伯爵家現当主からの、しかも直筆のお手紙である。
「……これ、ヴァナウート家から届いたのか? 東伯の?」
「…………はい、間違い無く」
手紙は全て読んだが、クレインの頭は理解を拒んでいた。
ヴァナウート伯爵は今年で四十三歳になる男だが。十一歳の女の子を妻に加えようと三年頑張っていたらしい。
手紙ではそう力説されているし、激流の如くのたうつ文字からは本気の恨みが感じられる。
四十歳の男が、七、八歳の少女に本気で懸想していたわけだ。
手に入れるためには、戦争も辞さないレベルで惚れていたらしい。
つまり、この超スピード婚約劇の裏には。
愛娘をロリコンの魔の手から守るべく、さっさと年代の近い男と婚約を結ばせたい。
という目的もあったのだとクレインは察した。
結果としてメンツが丸潰れになった東伯が激怒して、怒りの矛先をアースガルド領へ向けたわけだ。
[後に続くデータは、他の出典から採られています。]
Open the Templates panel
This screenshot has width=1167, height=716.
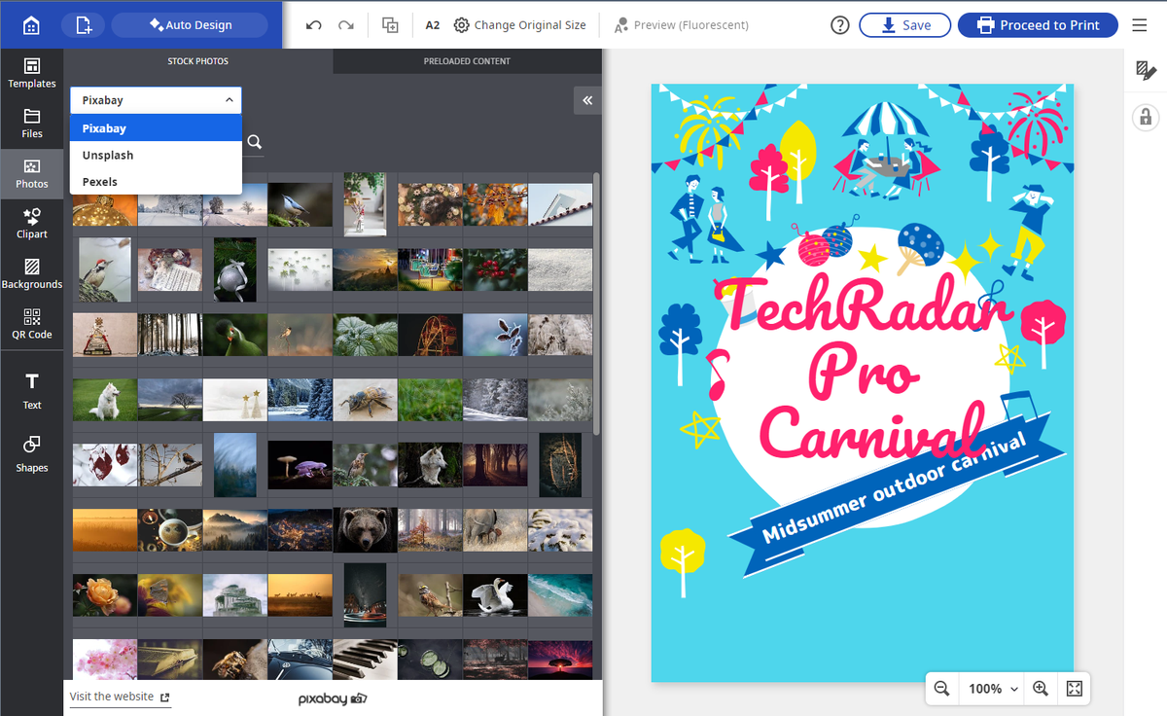click(x=32, y=71)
伯爵の獲物を横からかっさらった弱小貴族に、目に物見せてやる。
という流れらしい。
「んなもの、予想がつくかよ……」
手紙――滅亡のお知らせ――を受け取った数日後。
間にあるいくつもの領地を強引に踏み越えて、伯爵家の軍勢が怒涛の進撃を見せた。
ヨトゥン家が間に入ったり、援軍を送ったりと対応する暇もなくアースガルド領内へ進軍し。
クレインが送った使者も全て無視されて。
両軍はアースガルド領の東側を流れる、川を挟んで対峙した。
現れた敵軍は二万ほどだ。
伯爵家は主力部隊を揃えており。兵たちはこんなアホな戦いでも文句を言わずに、一糸乱れぬ動きを見せている。
対する味方は、かき集めた民間人を入れても三千人。
東方異民族との戦いで名を馳せた東伯ご自慢の騎馬隊が、戦場を縦横無尽に駆け巡り。
そんな精鋭部隊に素人の防衛部隊が敵うはずもなく。
アースガルド領はあっさりと陥落することになった。
王国歴500年6月5日。
この日アースガルド領は、領主の痴情のもつれによって滅びた。